Abstract

In this chapter we study select properties of the inhomogeneous electron gas at a metal–vacuum interface in the context of Local Effective Potential Energy Theory. The metal surface problem differs in fundamental ways from the atomic, ionic, and molecular systems studied thus far. The latter are few-electron, finite, discrete energy spectrum systems, whereas the physical system at hand is an extended, many-electron system with a continuous energy spectrum. Metal surface physics is a field unto itself. Here we are going to be concerned with certain intrinsic aspects of the subject. The model employed in the calculations is one in which the lattice of positive ions in the metal is smeared out and replaced by a uniform positive charge background or “jellium.” The jellium model is appropriate for the “simple” metals whose conduction band arises only from s and p shells.
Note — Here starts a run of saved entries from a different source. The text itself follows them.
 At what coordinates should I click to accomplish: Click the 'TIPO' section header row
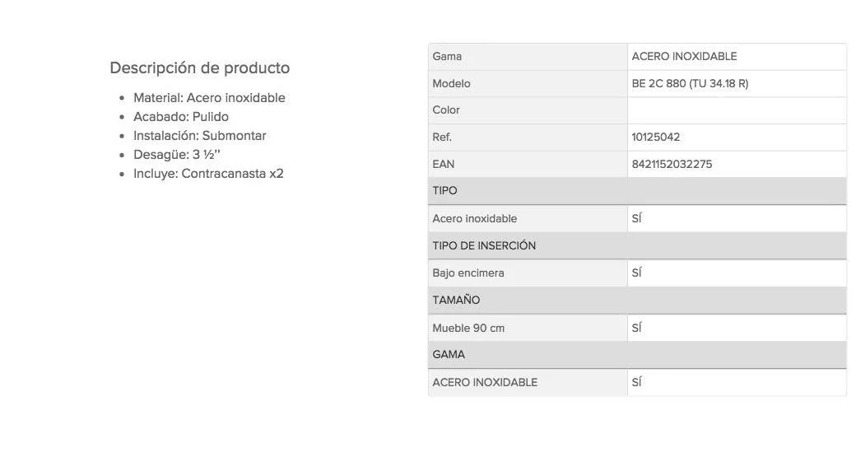637,191
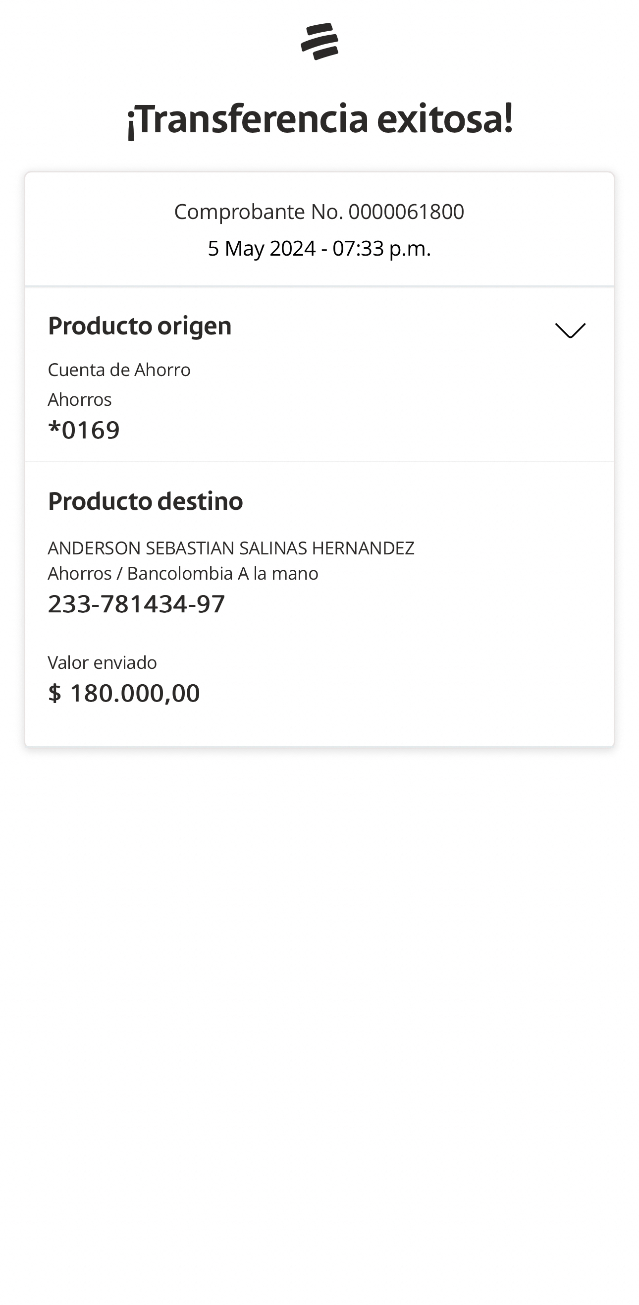Click the time 07:33 p.m. text

[x=381, y=249]
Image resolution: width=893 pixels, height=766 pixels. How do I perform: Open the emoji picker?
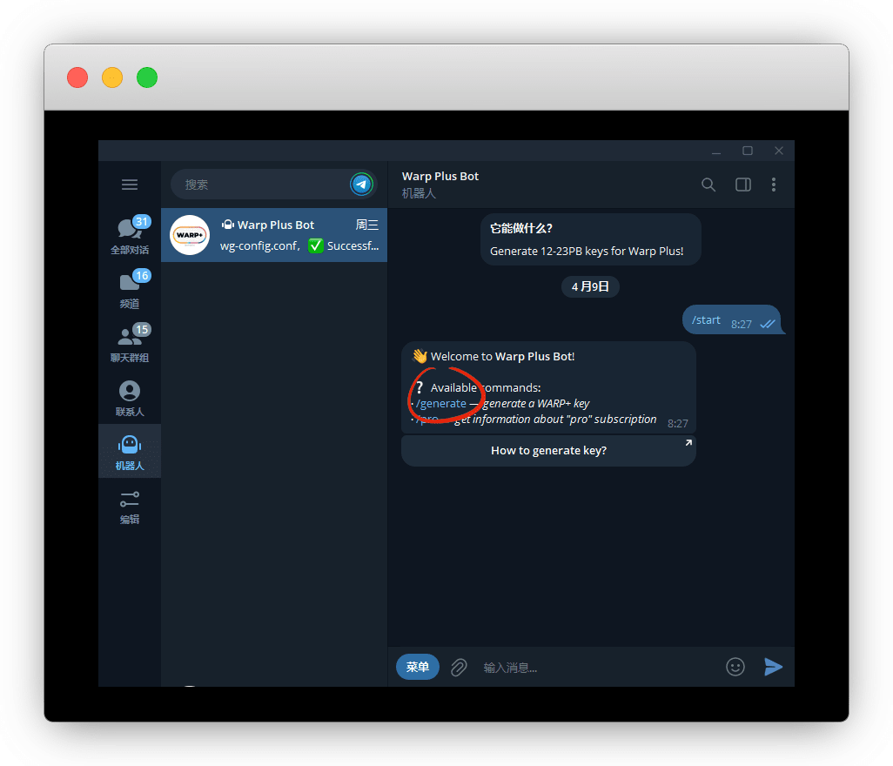point(735,667)
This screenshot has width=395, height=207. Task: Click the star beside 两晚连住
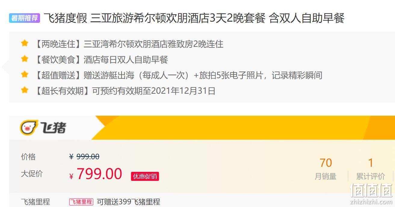click(x=25, y=43)
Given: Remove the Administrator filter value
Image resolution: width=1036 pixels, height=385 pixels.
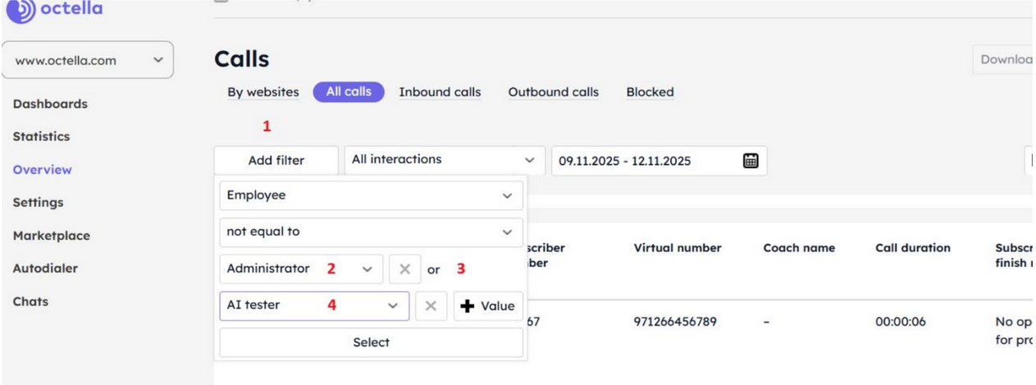Looking at the screenshot, I should coord(404,269).
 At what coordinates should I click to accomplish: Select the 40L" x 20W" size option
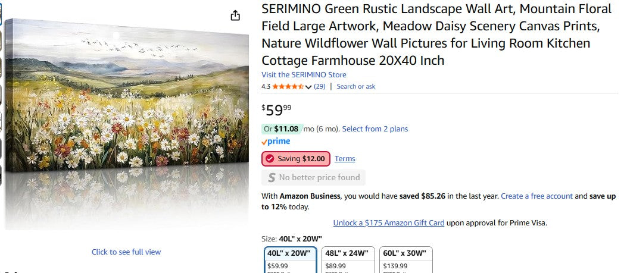click(x=291, y=259)
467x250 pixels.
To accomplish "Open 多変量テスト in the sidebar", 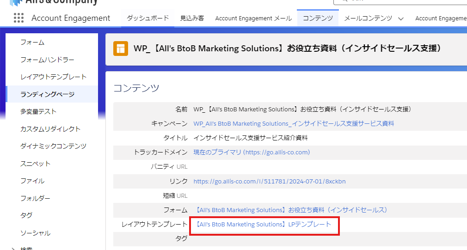I will [38, 111].
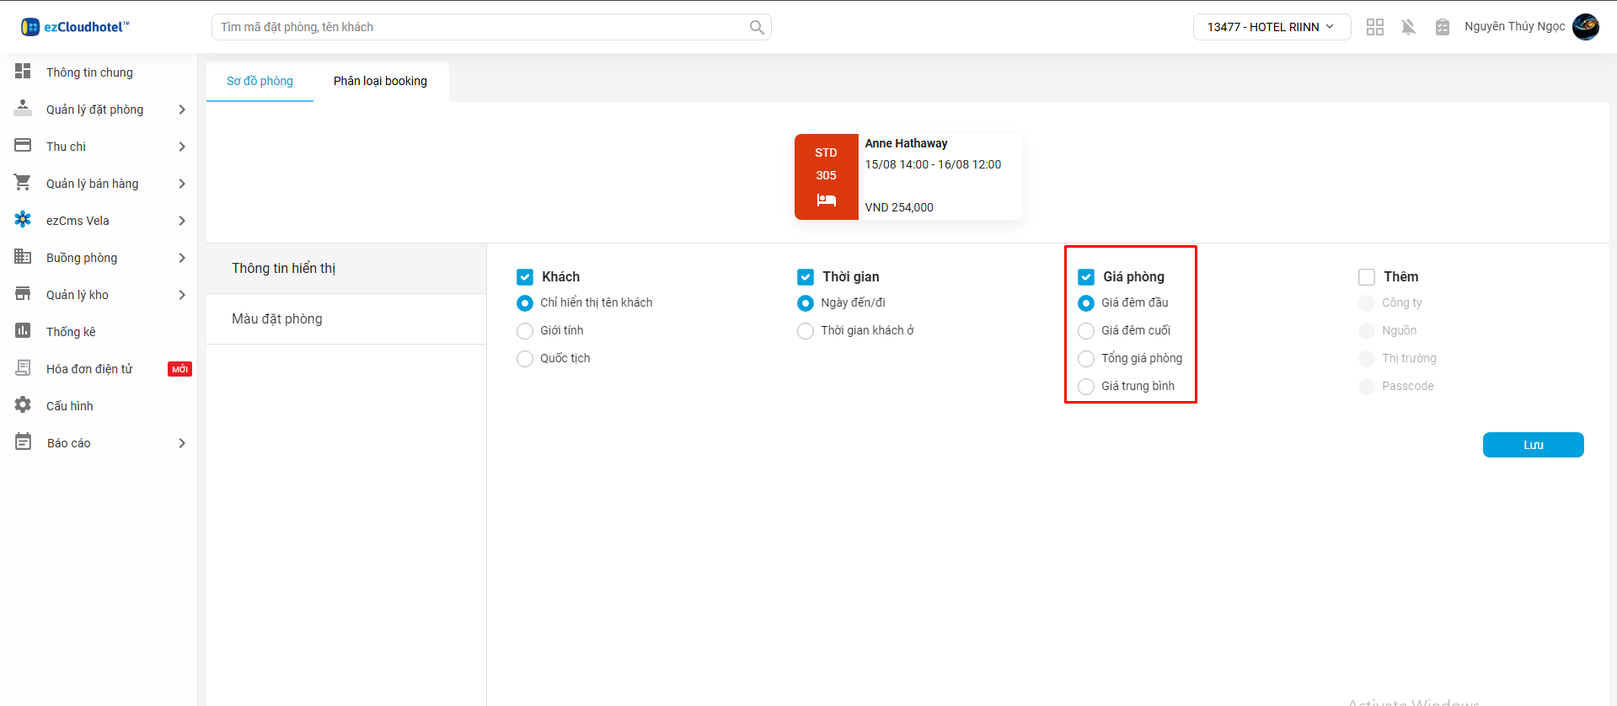Switch to Phân loại booking tab

point(380,81)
The semi-infinite jellium metal is confined to the negative half-space, the metal surface being defined as the position where the uniform positive background charge ends abruptly. In the plane parallel to the surface, the jellium extends to infinity. The positive half-space is the vacuum region. (The semi-infinite jellium metal surface model is distinct from the jellium slab metal model in which the positive charge background is finite. We will be concerned only with the semi-infinite jellium metal model.) Thus, in the case of the metal–vacuum interface, the external potential energy of the electrons is due to the half-space positive jellium charge distribution. As a consequence of the translational symmetry in the plane parallel to the surface, the electron density is nonuniform only in the direction perpendicular to the surface. It approaches the bulk-metal density value deep in the crystal, exhibits the Bardeen-Friedel [1, 2] oscillations at and about the surface due to the “impurity” which in this case is the surface, and vanishes asymptotically in the classically forbidden vacuum region. The semi-infinite jellium metal is charge neutral. In the jellium model of a metal surface, lattice properties recede in significance, and it is the electronic properties that are to the fore.